C57BL/6 and STAT6^–/– mice were purchased from The Jackson Laboratory (Bar Harbor, ME). STAT5a/b^–/– mice on C57BL/6 background (backcrossed to C57BL/6 background for greater than six generations) as described (12). The IL-4/GFP reporter mice (13) are maintained as knockin GFP homozygous (4GFP hom)³ and as knockin GFP heterozygous (4GFP het) mice according to guidelines approved by the Loyola Animal User Committee.

Th2 priming

For priming of CD4⁺ Th2 cells, lymph node cells were depleted of CD8⁺ cells, B220⁺ cells, and IA^b+ cells by negative selection using magnetic beads. Primary stimulation of CD4⁺ T cells was conducted as described previously (14).

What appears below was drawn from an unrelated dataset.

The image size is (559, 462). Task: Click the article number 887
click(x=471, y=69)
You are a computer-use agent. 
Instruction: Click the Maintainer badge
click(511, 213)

Briefly, naive CD4⁺ T cells (10⁶) in the presence of 10⁷ irradiated T-depleted spleen cells from C57BL/6 mice with anti-CD3 (2C11, 3 µg/ml), anti-CD28 (3 µg/ml), anti-IL-12 Ab (C17.8, 10 µg/ml), IL-2 (10 U/ml), and IL-4 (5 ng/ml, BD Pharmingen, San Diego, CA) or IL-5 (20 ng/ml) for 5 days.

Methylcellulose culture and ELISA

Bone marrow lineage marker-negative and GFP-negative (lin^–GFP^–) cells were prepared as described previously (6) and seeded (2 x 10⁴/dish) in 1% methylcellulose medium (Methocult M3234; StemCell Technologies, Vancouver, Canada). Stem cell factor (SCF) (25 ng/ml) alone or plus IL-4 (5 ng/ml), IL-5 (20 ng/ml), IL-13 (10 ng/ml), or IL-25 (20 ng/ml) (PeproTech, Rocky Hill, NJ) were added to the cultures. IL-4, IL-5, or IL-13 proteins were measured by using commercial ELISA detection kits (BD Pharmingen).

FACS sorting

IL-4- and IL-5-treated cells were harvested at day 9 and stimulated with PMA (10 ng/ml) and ionomycin (1 mM) overnight. GFP⁺ cells were electronically sorted by using a BD FACStar^Plus instrument (BD Pharmingen). For morphological analysis, GFP⁺ cells were collected in a test tube and spun onto a glass slide for May Grunwald Giemsa or toluidine blue staining.

Statistical analysis

All the error bars in this report represent SD. The differences between two samples were analyzed with Student’s t test.

	Results and Discussion

Top Abstract Introduction Materials and Methods Results and Discussion References

 
IL-5, but not IL-13 and IL-25, induces differentiation of IL-4-producing eosinophils

We previously showed that IL-4 induced differentiation and expansion of Th2 cytokine-producing eosinophils (6). To test whether other Th2 cytokines can induce Th2 cytokine-producing capacity in innate cells, we prepared bone marrow progenitor cells that had not yet possessed the capacity to produce IL-4 by taking advantage of the use of the IL-4/GFP heterozygous reporter (4GFP het) mice. Bone marrow cells from 4GFP het mice were depleted of mature cells and used as progenitor cells (lin^–). We further isolated progenitor cells that were not producing IL-4 by FACS sorting on the GFP^– progenitor cells (lin^–GFP^–). lin^–GFP^– bone marrow progenitor cells were cultured in 1% methylcellulose in the presence of SCF plus IL-4, IL-5, IL-13, or IL-25 for 9 days. Consistent with previous observation, IL-4 displayed potent effects in directing bone marrow progenitor cells to differentiate into IL-4-producing cells (Fig. 1A). Surprisingly, we found that IL-5 also possessed the ability to direct bone marrow progenitor cells into robust IL-4-producing cells (Fig. 1A). Compared with IL-4, IL-5 was a more potent inducer of IL-4-producing capacity in bone marrow-derived cells. The amounts of IL-4 protein produced by IL-5-primed cells were in the same magnitude to that by CD4⁺ Th2 cells primed in vitro (Fig. 1A). These results suggest that IL-5 is a potent inducer of IL-4-producing capacity in bone marrow-derived cells.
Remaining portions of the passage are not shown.